From listener to writer: The power of storytelling for Third Culture Kids
culture

From listener to writer: The power of storytelling for Third Culture Kids

July 2, 2021

The stories we tell, the stories we learn, & the stories we hide.

By Naina Chhiber, Contributor

Weekends growing up in Delhi were earmarked by sitting in traffic on the Nizamudin bridge. Oftentimes, my sister and I were driven to spend time with my Nana-Nani at their home in Noida. Malls hadn’t taken over our lives just yet, cinemas weren’t as mainstream, and an expanding city with less child-friendly spots meant that we weren’t the only children spending the weekend with their grandparents.
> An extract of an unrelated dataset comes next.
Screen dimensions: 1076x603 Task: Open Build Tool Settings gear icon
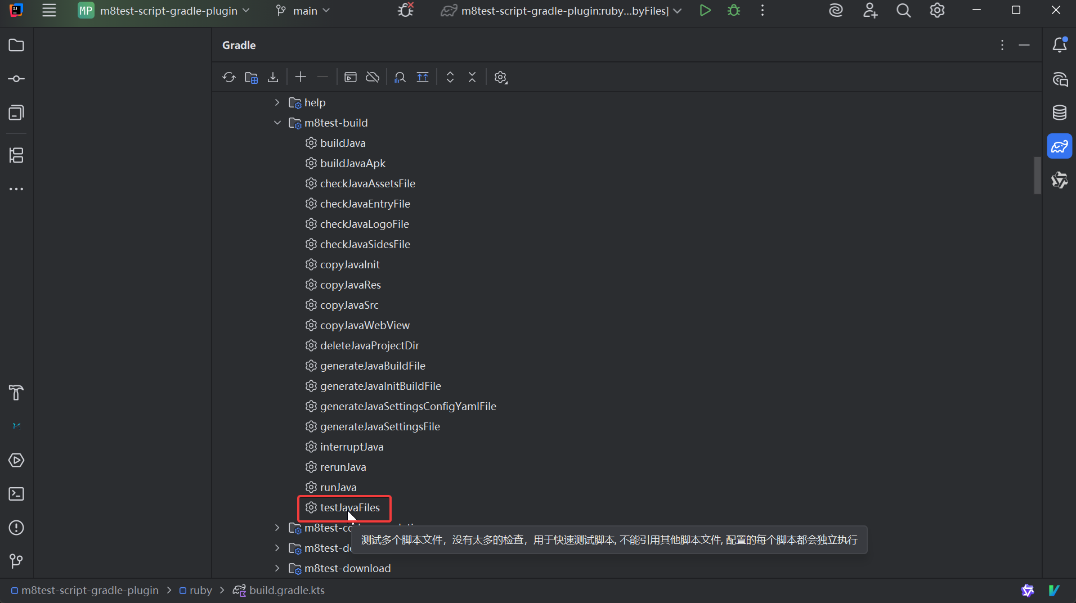(x=500, y=77)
It was somewhat of a norm for those of us who weren’t living in joint families. We lived in South Delhi at the time, and the vastness of the capital region is only realized when you spend hot days in cars and traverse the landscape from Lutyens’ Delhi, to Mughal architecture in Old Delhi, to the dissipating Yamuna, and finally enter the green residential colonies in Noida. 

Those weekends, car rides and meals were filled with stories from my grandparents. Stories about their lives pre-Partition in what is now Pakistan, stories about our family, stories about my Nana’s time in the army, stories about my mother and her sisters growing up, and stories about how the city has changed.

At my Nana-Nani's house on one of those weekends
At my Nana-Nani's house on one of those weekends

Till today, it is their stories that remind me of Delhi and what I perceive to be home. It is these stories that somehow ingrained the culture I try to emulate in everything I do, far away from home.

It is these same stories that shaped the unspoken parts of South Asian culture in me. 

They return suddenly as flashbacks: Sometimes when I see a mango in a grocery store and remember that I must smell the mango to know if it is ripe enough to eat because that is what my Nana was taught when picking mangoes as a young boy, sometimes when I hear a certain tone of voice or intonation of my mother tongue, the lulls sound like home. The power of stories seems just as strong through the storyteller, even if I wasn't there to live the experiences. 

Although many stories were about the South Asian experience, there is something soothing about the universality of these stories. Elders across cultures often used the spoken and written word to share stories with the next generation regardless of which language it was being done in. 

At the age of 7, I left India and moved to Seychelles, a small island in Africa.

For the next 8 years, my experience as a Third Culture Kid (TCK) started defining what it meant to be Indian, separate from what my parents experienced. My Nana-Nani, Dadi-Dada, and their stories no longer made sense to the amalgamation of cultures I was being exposed to.

I was one of very few Indians from India; other kids who looked like me were from the island as part of generations of Indians that the British brought to Seychelles. I was learning new stories from my foreign teachers and friends, and it was the stories about my own identity that I craved.

My diverse class 9 in Seychelles (2005)

Bollywood filled the gap for a while, but a 3-hour long movie with shiny outfits and over-acting hardly felt like the Indian stories I had heard from my grandparents when I was in India. Somewhere along the way, 

I became compelled to create a whole new definition of what it meant to be Indian, to be South Asian, and to create my own stories.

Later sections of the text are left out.